Founded by Conrad Black back in 1998, when he was still a newspaper magnate and not a convicted felon, the Post was Black's attempt to shift the tone of public discourse in (English) Canada further to the right, with a lavish budget for high-profile columnists and expensively-produced extra coverage of arts and culture and politics. Unfortunately, after Black sold the Post and the rest of his newspaper chain to CanWest in 2001, so as to abandon his Canadian citizenship and become a British lord, CanWest decided to stop the financial hemorrhage by imposing a budget and trim coverage.

The result? The Post's circulation dropped, sharply, and hasn't yet recovered. A May 2007 survey revealed that in the critical Toronto market, the National Post comes a distant third, behind the Toronto Star and The Globe and Mail. Despite a recent redesign,
things like the decision to stop circulation in Atlantic Canada outside of Halifax lends credence to media journalist Frank Moher's caustic assessment of the Post's prospects.

The newspaper wars are long over and the Post has quietly and conclusively lost. Neither paper much trumpeted their circulation figures when the Audit Bureau of Circulation numbers came out last Fall, as both had lost readership over the previous 12 months (as had most of the papers in North America, besieged as they are by the Web). But where the Globe was down 1%, the Post was down a brutal 10%. So it may be that my daily one-man focus group on the streets of Calgary wasn't all that reliable. Still, cauterizing its wounds, the Post can at least claim to be a more national national newspaper than Canada's National Newspaper (for all the good that'll do them). As for the Globe, pretty soon it'll read more or less exactly as it did back in the 1970s. Then it'll just be a case of getting Justin Trudeau elected Prime Minister and, why, everything will be back to normal.

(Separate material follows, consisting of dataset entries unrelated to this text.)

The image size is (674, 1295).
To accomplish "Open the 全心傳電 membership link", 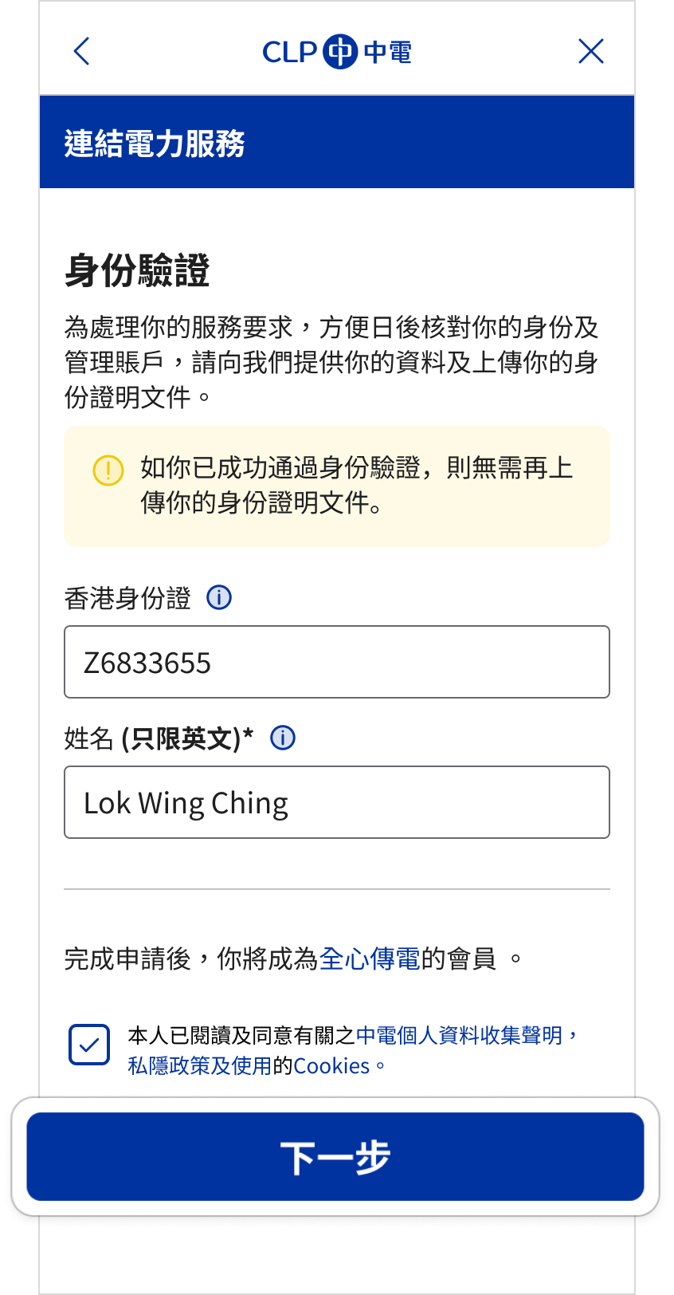I will pyautogui.click(x=370, y=958).
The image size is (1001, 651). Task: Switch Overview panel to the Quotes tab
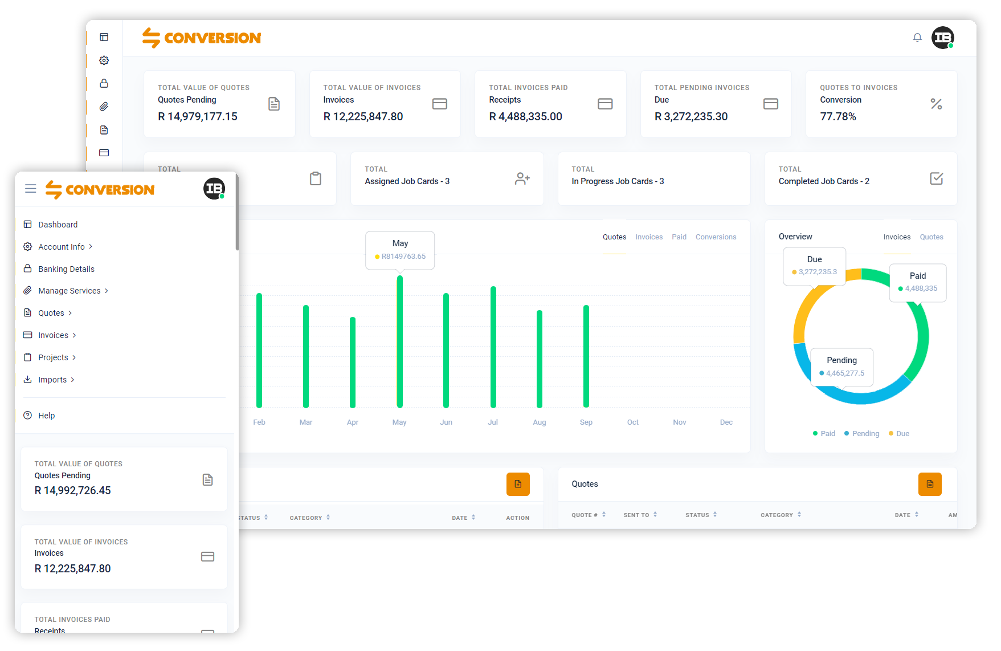click(x=931, y=237)
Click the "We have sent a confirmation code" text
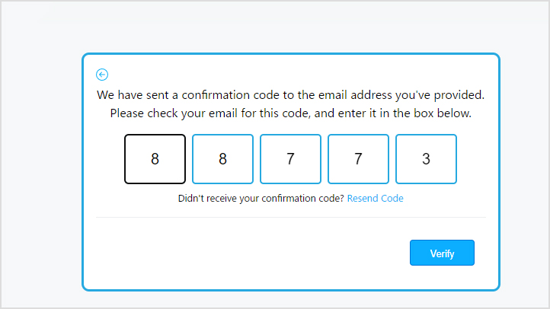 [x=290, y=96]
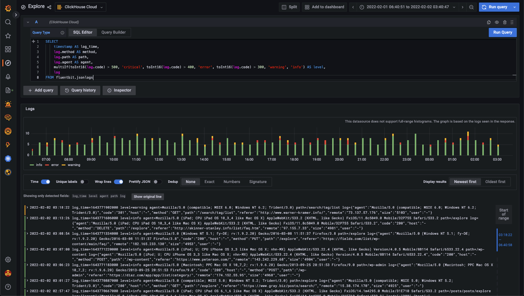Click the Query history button
This screenshot has width=524, height=296.
(80, 90)
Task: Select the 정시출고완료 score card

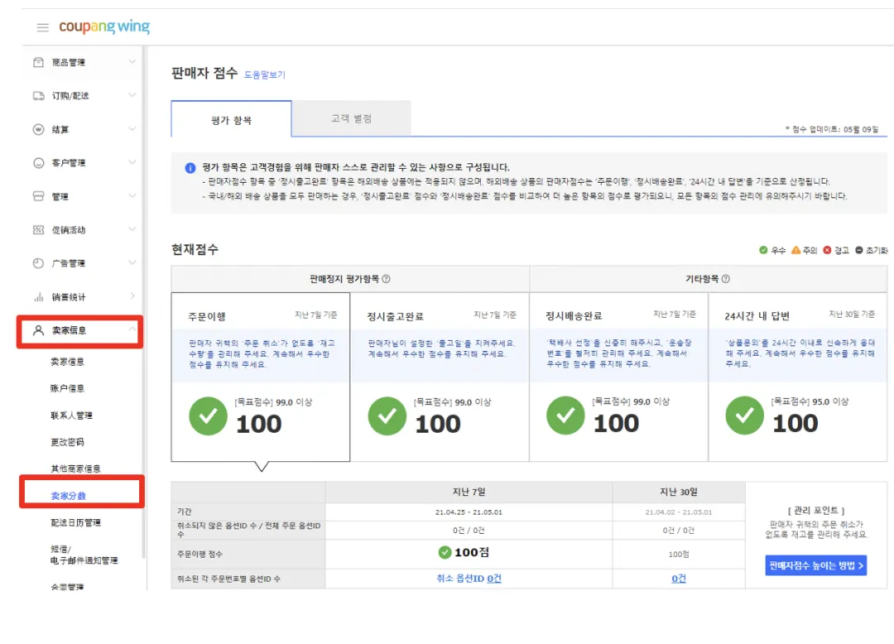Action: point(440,377)
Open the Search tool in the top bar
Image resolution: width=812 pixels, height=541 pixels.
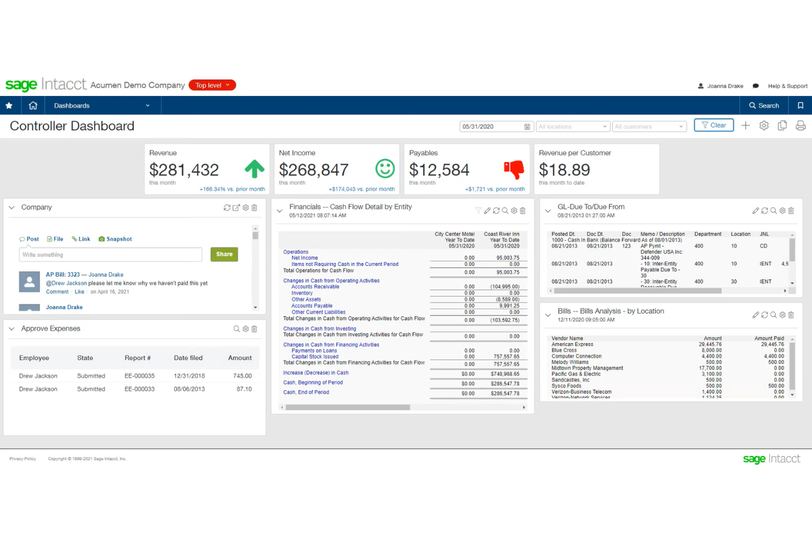(764, 105)
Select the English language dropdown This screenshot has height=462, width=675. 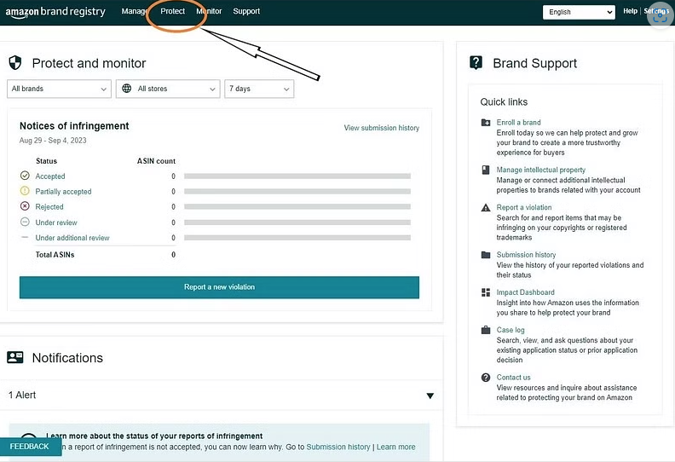tap(579, 12)
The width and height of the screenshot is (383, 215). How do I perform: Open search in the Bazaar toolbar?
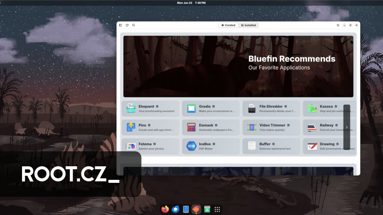click(134, 25)
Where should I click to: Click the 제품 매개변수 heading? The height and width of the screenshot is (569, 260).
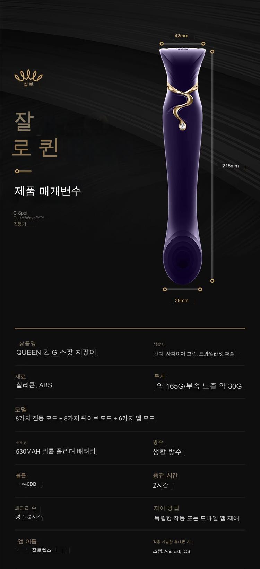click(48, 191)
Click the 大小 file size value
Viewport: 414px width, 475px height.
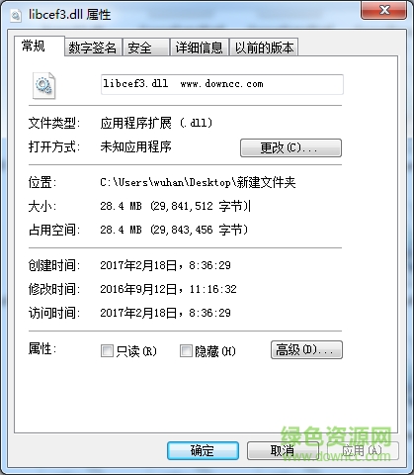[x=174, y=206]
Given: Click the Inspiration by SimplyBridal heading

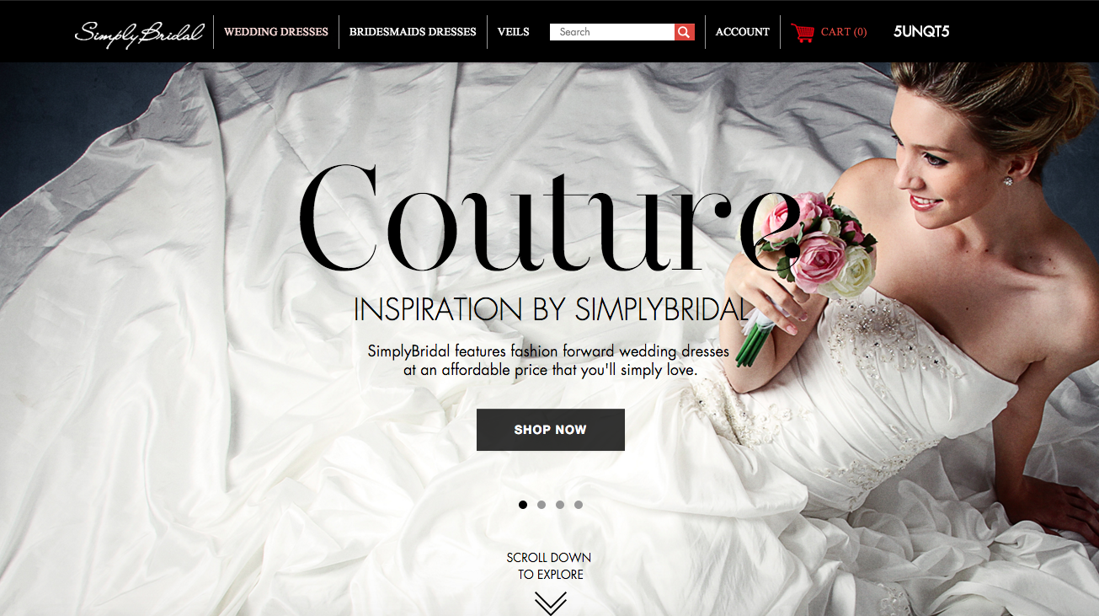Looking at the screenshot, I should [x=551, y=309].
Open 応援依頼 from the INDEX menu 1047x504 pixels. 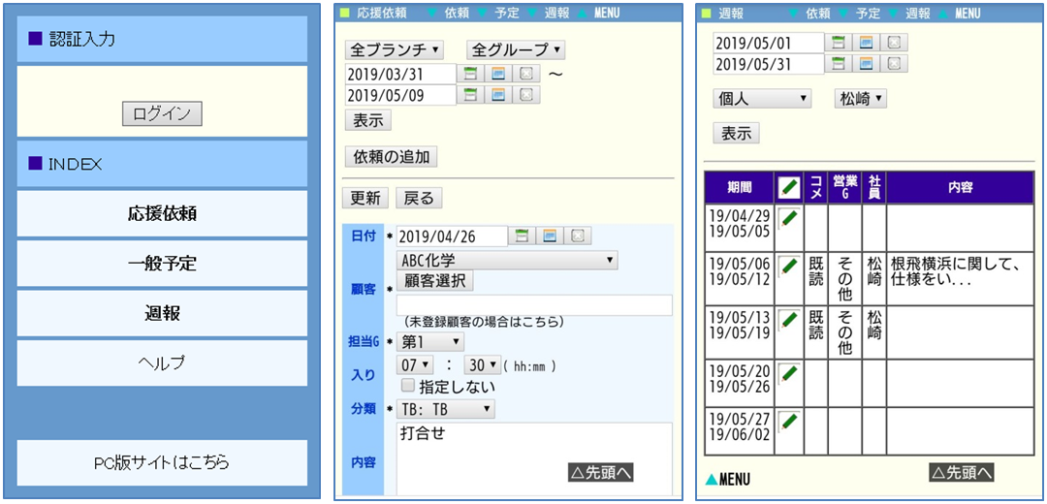[x=162, y=213]
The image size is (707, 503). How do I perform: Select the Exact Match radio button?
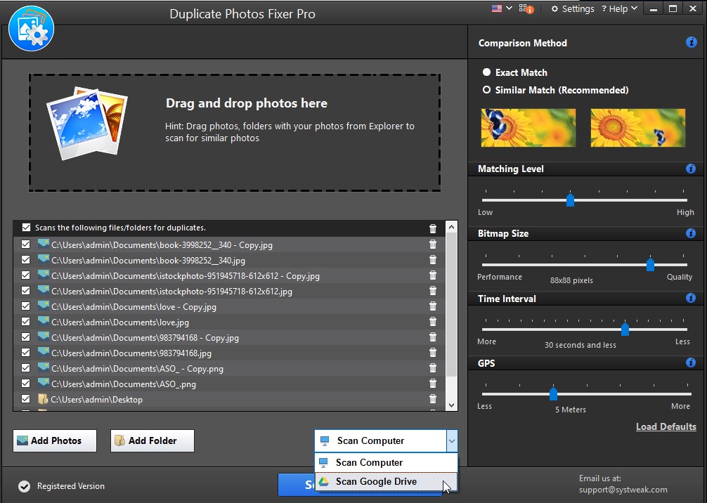[x=486, y=72]
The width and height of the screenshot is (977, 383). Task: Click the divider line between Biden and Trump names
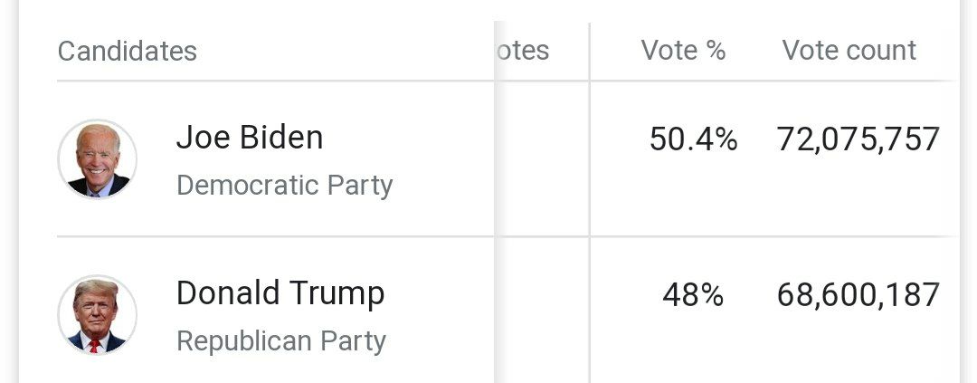tap(271, 237)
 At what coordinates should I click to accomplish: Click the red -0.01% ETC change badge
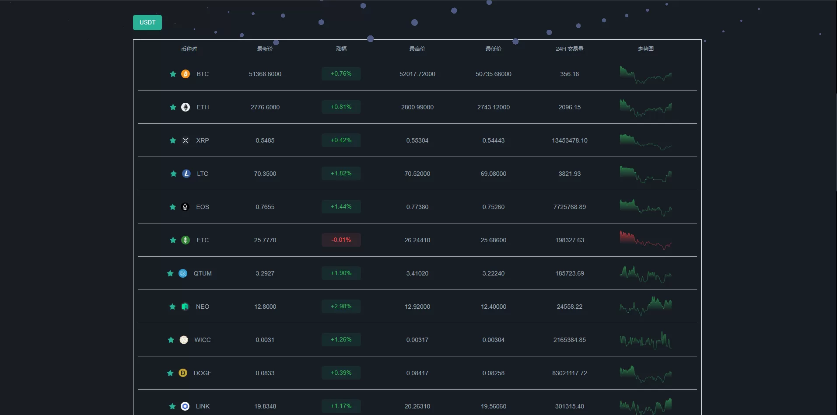(341, 240)
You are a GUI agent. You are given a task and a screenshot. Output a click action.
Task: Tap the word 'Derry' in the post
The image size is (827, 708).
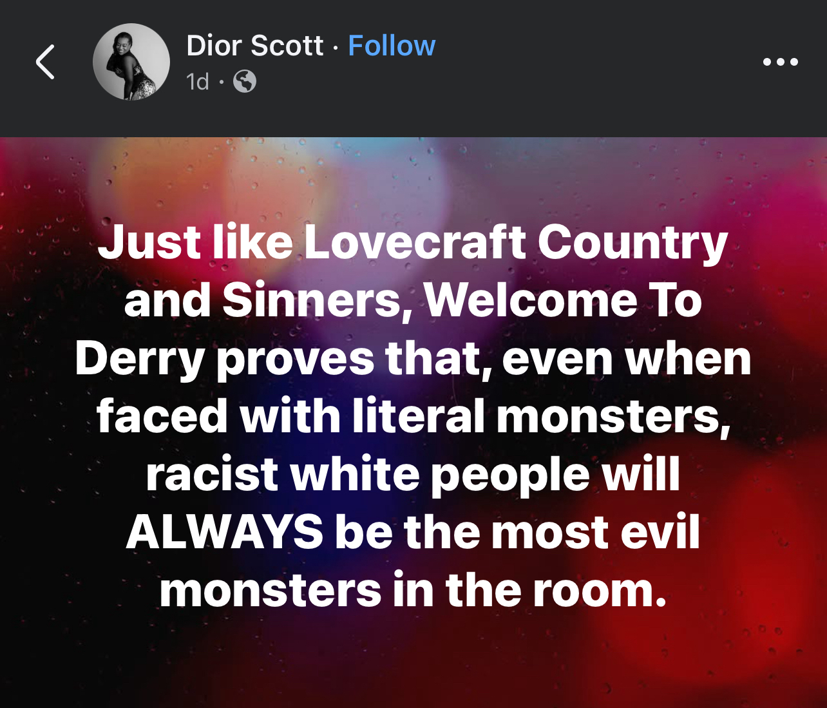click(140, 359)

It's probably unlikely that the Post will disappear altogether, if only because it's CanWest's flagship newspaper. It's equally unlikely that the Post will be able to be anything but a scrappy right-wing voice; Black's original vision of a Canada that was ready for his particular vision of an Ameriphilic hard right, perhaps unsurprisingly, turns out not to have had that much tenure on reality.